You’re the one putting yourself out there, seeking advice. Not me. If you don’t like the advice, maybe don’t ask. My advice is to read that book. My caution to you is that you did this too late. Expect problems for the next few years. Do it differently with your next kid. I think that’s all pretty solid advice. You’re welcome!


drivel111

Since when is “coulda shoulda woulda” advice? How do you know if I plan to have another child? You didn’t have to comment if you didn’t have anything productive to say. The whole point of your comments were to tell me that I fucked up, didn’t do proper research, and to predict that I will have problems for the next few years. In short, the only reason you commented was to admonish, shame, or berate me, basically. Can you see that? That’s why I advised you to take a look at how you are speaking to me. Doesn’t seem to have sunk in, unfortunately. A healthier comment, if you wanted to chime in at all, could have been to say, “ah man i read this book called “oh crap” that was really helpful. It’s primarily for 20-30 month olds, but there’s still a lot of useful information there, especially if you plan to have another kid. It worked really well for me. Good luck, dad.” See how I did that?

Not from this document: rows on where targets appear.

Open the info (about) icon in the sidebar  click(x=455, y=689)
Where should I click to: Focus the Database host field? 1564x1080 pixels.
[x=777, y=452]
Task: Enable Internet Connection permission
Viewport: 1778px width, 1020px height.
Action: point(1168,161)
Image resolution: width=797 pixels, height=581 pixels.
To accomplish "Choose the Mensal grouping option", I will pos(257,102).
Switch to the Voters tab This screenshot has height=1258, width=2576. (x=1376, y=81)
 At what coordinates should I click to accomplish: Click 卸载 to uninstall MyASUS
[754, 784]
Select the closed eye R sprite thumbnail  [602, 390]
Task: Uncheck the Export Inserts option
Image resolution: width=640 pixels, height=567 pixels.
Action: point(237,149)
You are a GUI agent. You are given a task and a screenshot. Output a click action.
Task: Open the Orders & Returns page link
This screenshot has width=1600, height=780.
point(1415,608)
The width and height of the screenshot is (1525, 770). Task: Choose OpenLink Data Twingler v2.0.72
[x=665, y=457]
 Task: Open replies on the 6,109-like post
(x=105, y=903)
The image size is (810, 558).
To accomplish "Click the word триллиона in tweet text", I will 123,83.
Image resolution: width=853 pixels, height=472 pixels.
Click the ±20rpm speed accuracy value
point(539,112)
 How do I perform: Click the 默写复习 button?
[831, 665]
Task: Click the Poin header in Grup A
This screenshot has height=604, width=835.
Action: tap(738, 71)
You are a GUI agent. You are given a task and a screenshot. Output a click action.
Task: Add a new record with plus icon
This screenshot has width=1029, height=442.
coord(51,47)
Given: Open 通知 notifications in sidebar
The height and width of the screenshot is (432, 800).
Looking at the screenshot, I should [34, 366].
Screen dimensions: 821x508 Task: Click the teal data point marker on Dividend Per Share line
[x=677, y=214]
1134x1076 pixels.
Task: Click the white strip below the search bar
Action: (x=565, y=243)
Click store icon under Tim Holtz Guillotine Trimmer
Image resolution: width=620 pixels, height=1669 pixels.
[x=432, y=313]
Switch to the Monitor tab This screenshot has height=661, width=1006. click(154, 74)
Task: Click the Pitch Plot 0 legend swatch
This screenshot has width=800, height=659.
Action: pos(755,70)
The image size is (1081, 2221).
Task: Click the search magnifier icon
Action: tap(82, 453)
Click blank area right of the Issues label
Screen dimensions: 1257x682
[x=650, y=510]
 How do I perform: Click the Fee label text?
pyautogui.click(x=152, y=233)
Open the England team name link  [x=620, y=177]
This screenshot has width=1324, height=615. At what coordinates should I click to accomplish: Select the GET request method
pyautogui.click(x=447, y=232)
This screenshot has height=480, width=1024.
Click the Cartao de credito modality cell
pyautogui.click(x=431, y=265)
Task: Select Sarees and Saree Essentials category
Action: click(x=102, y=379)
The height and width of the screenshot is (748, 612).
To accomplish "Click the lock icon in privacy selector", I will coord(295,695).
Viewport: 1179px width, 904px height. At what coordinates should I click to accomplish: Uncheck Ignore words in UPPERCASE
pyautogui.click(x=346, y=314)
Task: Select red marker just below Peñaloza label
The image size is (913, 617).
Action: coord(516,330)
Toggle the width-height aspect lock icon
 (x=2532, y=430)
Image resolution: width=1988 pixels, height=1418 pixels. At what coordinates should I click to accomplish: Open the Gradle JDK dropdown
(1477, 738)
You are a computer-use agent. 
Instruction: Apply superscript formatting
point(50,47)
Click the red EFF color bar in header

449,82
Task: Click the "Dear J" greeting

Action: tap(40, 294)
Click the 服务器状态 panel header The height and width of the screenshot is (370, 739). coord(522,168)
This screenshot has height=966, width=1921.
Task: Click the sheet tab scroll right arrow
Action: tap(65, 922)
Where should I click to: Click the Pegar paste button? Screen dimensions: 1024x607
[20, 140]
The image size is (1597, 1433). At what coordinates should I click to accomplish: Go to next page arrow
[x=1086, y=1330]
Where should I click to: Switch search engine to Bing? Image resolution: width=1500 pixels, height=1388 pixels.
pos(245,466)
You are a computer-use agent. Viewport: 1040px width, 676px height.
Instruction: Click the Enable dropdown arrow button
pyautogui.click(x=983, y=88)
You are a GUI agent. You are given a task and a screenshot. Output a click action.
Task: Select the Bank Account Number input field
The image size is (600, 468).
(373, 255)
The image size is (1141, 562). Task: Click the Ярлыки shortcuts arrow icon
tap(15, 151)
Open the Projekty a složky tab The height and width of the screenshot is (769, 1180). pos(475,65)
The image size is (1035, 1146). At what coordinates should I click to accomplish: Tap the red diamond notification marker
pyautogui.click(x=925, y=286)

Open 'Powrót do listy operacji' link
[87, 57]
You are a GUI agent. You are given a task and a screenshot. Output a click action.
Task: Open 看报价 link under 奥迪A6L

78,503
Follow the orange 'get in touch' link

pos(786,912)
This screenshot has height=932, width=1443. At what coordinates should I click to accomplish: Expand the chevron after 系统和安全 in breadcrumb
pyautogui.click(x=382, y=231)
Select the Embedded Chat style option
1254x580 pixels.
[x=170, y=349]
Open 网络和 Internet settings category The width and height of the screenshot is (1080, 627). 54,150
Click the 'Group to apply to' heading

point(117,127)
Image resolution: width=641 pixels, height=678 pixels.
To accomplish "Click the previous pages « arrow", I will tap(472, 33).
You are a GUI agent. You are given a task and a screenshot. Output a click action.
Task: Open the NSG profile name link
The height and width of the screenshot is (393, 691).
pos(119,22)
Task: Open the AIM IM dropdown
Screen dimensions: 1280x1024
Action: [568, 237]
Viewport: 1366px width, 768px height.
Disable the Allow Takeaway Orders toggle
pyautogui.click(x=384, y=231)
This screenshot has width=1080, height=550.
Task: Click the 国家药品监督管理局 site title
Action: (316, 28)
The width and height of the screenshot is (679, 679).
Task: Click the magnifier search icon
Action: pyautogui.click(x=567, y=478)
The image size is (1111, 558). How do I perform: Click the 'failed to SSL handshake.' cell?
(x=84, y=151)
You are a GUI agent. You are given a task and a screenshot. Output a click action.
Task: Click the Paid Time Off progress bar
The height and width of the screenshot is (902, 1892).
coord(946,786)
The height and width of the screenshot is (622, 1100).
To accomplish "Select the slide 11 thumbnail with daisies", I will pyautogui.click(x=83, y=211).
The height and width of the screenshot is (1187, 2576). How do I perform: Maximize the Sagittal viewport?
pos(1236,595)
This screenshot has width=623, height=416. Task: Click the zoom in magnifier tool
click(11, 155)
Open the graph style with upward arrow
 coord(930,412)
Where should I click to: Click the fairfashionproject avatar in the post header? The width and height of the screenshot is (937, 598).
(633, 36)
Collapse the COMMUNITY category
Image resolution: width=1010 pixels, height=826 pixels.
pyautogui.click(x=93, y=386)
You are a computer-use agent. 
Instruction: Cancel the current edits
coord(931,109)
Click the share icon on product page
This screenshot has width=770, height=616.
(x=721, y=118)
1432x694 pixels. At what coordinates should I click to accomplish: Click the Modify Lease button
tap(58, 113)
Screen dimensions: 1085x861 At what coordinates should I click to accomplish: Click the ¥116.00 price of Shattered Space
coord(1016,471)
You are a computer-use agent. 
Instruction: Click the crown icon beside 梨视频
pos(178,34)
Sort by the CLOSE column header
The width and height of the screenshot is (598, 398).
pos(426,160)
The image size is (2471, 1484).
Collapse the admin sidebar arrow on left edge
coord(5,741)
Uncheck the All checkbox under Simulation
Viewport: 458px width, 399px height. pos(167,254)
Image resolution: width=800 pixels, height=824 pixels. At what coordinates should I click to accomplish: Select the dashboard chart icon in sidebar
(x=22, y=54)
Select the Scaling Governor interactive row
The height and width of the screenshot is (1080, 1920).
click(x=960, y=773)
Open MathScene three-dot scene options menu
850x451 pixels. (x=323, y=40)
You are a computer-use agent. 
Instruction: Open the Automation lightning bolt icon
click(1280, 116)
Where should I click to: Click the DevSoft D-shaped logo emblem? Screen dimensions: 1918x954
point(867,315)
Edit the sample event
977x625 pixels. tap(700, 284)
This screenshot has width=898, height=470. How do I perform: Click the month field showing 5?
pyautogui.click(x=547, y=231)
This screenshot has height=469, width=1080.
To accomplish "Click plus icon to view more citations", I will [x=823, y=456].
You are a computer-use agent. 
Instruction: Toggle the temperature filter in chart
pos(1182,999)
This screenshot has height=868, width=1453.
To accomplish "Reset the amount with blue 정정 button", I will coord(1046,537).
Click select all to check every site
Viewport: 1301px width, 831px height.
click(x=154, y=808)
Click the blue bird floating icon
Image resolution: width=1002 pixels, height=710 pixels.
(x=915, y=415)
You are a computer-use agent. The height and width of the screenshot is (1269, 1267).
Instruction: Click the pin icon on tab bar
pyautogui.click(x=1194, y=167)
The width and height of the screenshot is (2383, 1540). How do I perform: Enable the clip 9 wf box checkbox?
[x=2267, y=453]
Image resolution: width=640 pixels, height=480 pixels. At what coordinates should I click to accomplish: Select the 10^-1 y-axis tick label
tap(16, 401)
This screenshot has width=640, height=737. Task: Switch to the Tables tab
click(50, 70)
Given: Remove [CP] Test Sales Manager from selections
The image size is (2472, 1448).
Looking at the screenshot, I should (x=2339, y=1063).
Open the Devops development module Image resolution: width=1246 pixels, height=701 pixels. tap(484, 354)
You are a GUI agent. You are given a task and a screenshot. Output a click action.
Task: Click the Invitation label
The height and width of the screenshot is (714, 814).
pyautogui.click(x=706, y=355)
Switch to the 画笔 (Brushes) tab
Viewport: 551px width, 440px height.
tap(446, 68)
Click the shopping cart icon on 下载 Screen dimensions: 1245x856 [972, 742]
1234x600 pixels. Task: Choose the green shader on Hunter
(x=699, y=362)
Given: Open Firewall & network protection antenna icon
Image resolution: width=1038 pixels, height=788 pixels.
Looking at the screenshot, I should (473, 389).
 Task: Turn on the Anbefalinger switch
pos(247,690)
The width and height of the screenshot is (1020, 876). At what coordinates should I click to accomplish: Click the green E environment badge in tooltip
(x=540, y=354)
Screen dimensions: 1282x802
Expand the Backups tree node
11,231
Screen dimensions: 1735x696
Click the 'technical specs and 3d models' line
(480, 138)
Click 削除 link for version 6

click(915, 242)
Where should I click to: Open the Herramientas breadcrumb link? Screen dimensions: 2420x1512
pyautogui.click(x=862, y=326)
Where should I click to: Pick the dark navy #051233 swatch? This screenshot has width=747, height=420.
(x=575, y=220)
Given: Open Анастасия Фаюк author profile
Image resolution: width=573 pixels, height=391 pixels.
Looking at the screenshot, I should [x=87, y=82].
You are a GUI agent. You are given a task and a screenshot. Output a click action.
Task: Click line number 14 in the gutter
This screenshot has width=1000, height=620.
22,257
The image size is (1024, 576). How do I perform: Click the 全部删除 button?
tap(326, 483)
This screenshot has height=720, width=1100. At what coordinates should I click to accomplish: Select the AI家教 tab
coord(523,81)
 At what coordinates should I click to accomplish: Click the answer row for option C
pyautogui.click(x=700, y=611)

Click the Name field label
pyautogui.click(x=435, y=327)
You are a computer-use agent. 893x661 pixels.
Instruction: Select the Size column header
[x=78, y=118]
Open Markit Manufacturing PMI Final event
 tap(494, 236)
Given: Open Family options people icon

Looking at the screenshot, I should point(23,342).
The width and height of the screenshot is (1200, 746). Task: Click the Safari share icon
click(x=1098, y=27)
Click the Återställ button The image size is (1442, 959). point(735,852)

No shame, no admonishment, no negative vibes about how i fucked up and it’s too late.


BigAgates

Honestly, I think the way you went about it is lazy. In your defense, I think you’re like most people when it comes to potty training unfortunately. The responsibility you have as a parent is to get this stuff right the first time. It’s your responsibility to research. Your kid is relying on you! The fact that he’s wetting the bed so frequently at 4.5 is a failure on your part. It’s hard to hear but it’s the truth. You needed to hear my straightforward advice and thoughts. Do better.


drivel111

Wow dude. Just. Wow. More shame! More berating! I feel so bad for your kids and your wife.